[Records from a data collection]
*** Block opens ***
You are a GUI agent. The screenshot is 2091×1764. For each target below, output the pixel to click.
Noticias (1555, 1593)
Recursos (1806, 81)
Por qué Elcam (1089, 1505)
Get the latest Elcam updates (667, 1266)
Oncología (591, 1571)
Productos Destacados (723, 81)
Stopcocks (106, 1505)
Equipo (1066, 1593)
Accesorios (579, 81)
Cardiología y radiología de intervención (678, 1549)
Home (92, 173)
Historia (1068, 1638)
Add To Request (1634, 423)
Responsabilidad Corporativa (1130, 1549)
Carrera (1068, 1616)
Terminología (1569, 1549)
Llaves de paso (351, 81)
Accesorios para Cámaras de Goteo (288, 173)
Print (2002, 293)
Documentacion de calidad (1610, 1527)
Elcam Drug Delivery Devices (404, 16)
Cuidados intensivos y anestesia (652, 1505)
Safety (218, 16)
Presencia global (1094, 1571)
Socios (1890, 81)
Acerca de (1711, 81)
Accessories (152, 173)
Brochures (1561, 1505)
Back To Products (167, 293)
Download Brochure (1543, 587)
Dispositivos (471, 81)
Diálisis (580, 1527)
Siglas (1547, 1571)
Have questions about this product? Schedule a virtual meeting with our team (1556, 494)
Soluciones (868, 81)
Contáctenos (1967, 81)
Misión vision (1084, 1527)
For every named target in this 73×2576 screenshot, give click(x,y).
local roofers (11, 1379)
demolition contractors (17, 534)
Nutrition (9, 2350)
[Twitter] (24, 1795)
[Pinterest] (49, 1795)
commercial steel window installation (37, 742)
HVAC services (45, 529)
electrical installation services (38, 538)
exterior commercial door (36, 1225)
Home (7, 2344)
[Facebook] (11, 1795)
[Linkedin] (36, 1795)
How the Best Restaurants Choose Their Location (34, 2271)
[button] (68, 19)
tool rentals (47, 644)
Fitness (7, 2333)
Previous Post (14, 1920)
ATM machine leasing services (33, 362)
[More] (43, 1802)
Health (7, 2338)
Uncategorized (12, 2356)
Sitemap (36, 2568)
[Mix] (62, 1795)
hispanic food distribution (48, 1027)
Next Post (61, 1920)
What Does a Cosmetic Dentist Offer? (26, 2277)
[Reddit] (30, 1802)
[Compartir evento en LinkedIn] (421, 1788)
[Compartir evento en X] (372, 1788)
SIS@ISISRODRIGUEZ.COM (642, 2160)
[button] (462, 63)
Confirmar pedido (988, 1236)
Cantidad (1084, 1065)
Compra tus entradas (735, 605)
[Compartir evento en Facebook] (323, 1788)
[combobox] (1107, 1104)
*** Block closes ***
### Aim of the exercise
Among the records above, only the lines between the line holding "Carrera (1068, 1616)" and the line holding "Back To Products (167, 293)", inclusive, are to be output, exactly as written.

### Reply
Carrera (1068, 1616)
Terminología (1569, 1549)
Llaves de paso (351, 81)
Accesorios para Cámaras de Goteo (288, 173)
Print (2002, 293)
Documentacion de calidad (1610, 1527)
Elcam Drug Delivery Devices (404, 16)
Cuidados intensivos y anestesia (652, 1505)
Safety (218, 16)
Presencia global (1094, 1571)
Socios (1890, 81)
Acerca de (1711, 81)
Accessories (152, 173)
Brochures (1561, 1505)
Back To Products (167, 293)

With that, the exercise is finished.